You don't need to do anything except hook up the Leslie 122 to your organ of choice to use it, as there isn't anything you can do to change the sound or anything. All of that is done within your organ, including turning on and off the rotating speaker. I don't know anything about the manual for the 122 if there is one, but it certainly isn't necessary unless you're looking for a schematic or something like that.
The Leslie 122 is up there with the best sounding Leslie cabinets for organ. While it's hard to distinguish the sound of the organ and the sound of the speaker cabinet, without a doubt you'll need both to get a top quality sound. Having only used the 122 with a Hammond M3 organ, it's hard for me to say how this compares to other Leslie cabinets like the 127. I do know however, that the combination of the M3 and the Leslie 122 is as good sounding of an organ combo as I've used.

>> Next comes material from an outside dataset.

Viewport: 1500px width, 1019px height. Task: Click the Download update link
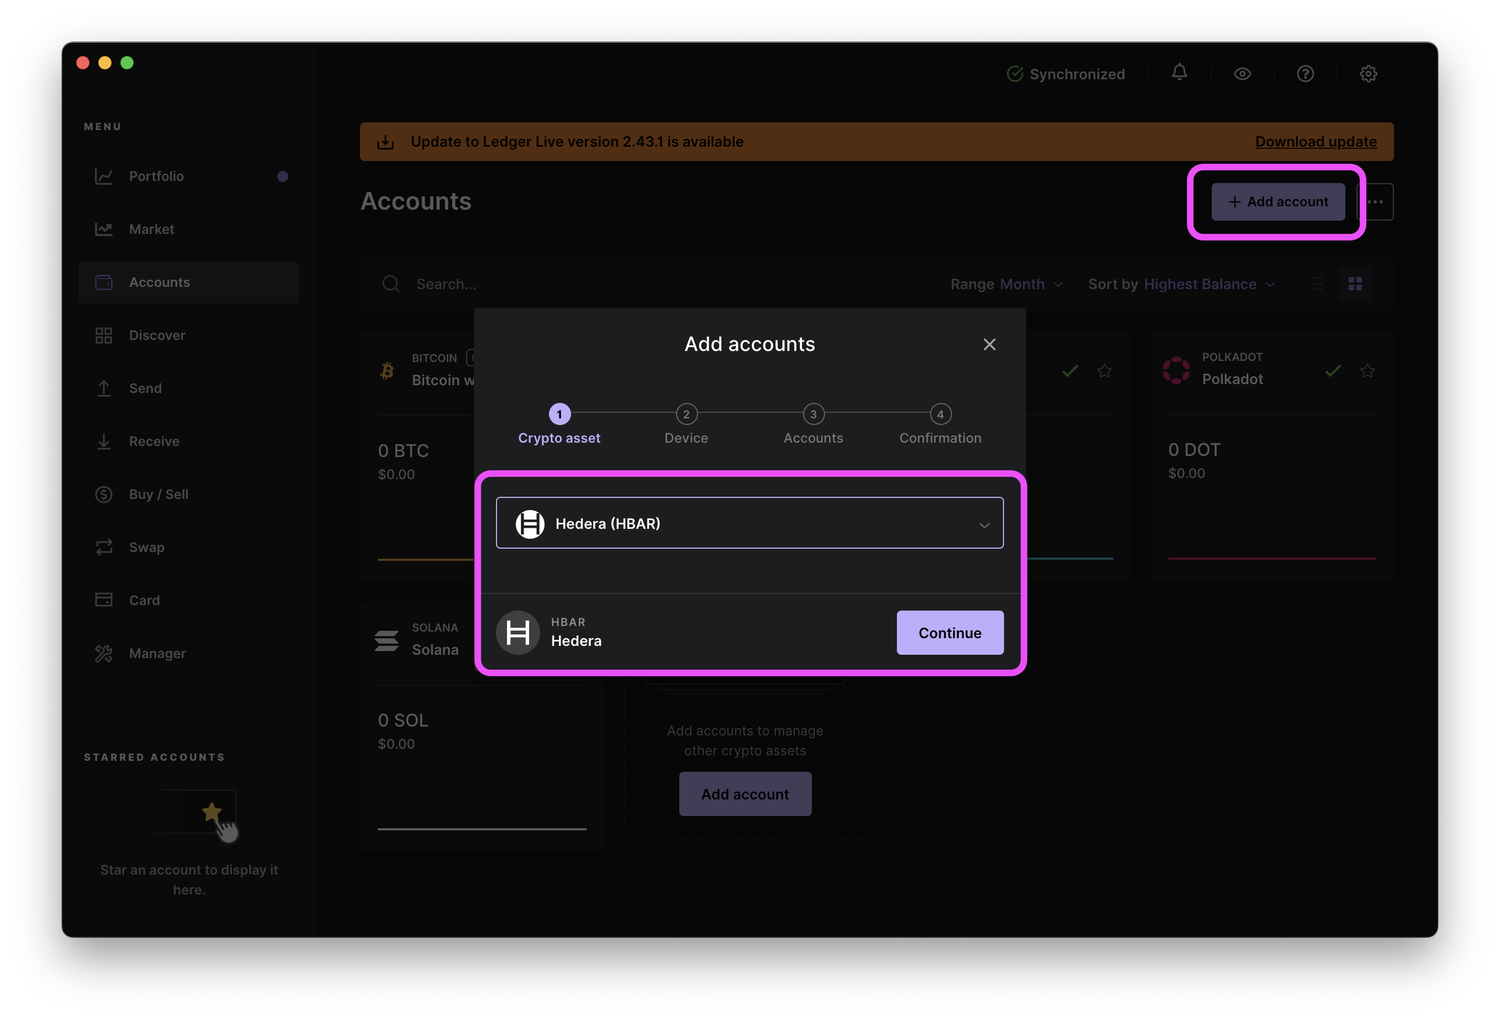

The Leslie 122 certainly does it's job with the rotating speaker, and is widely recognized as one of the best Leslie speaker cabinets out there.
I can't say that I've used a better Leslie speaker cabinet than the 122, as it's pretty much the perfect Leslie cab. I don't know if there are any major differences between the 122 and other popular Leslie models, but the 122 seems to be as complete of a Leslie as you can get. I do wish that I could try it with another Hammond organ to get a comparison with the M3, but either way it's clear that this is as good of a Leslie cabinet as there is.

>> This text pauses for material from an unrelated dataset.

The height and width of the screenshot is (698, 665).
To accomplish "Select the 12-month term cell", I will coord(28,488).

There isn't much really that hasn't already been said about Leslie speakers. An invention of the late 20th century, and featured on countless recordings between the 60s and today, it's a staple of recording in general, let alone organ performances. It's actually inspired countless effects pedals and other simulations. The basic premise is that it is a rotary speaker, one that spins in a cylindrical fashion while running. This produces a really cool, natural sonic effect that is rather cool. It's basically a natural version of the effect that is often referred to as tremolo or sometimes vibrato. Half of the legend of the Hammond organ is a result of the Leslie Speaker, without it, the organ loses much of its character and really doesn't work as well for most sounds.
The debate as to whether to buy a Leslie is different nowadays. Basically, if you own the organ, you need it. It's worthless without one, and getting a good one is important. However, if you are going to make like George Martin or Tom Dowd and pick it apart to hook it up to other instruments, you might consider a vibrato/tremolo effect that mimics it, simply because of the price and labor. It's a very unpractical endeavor with a rather limited payoff, unless of course you are trying to record a big-budget record. Most people wouldn't even consider it. I'll tell you though, it will be hard to find an effect that can truly match the speaker, especially in the studio. So basically, be wise when purchasing, but if you are going to get a Hammond organ (especially a B3), the Leslie Speaker is essential.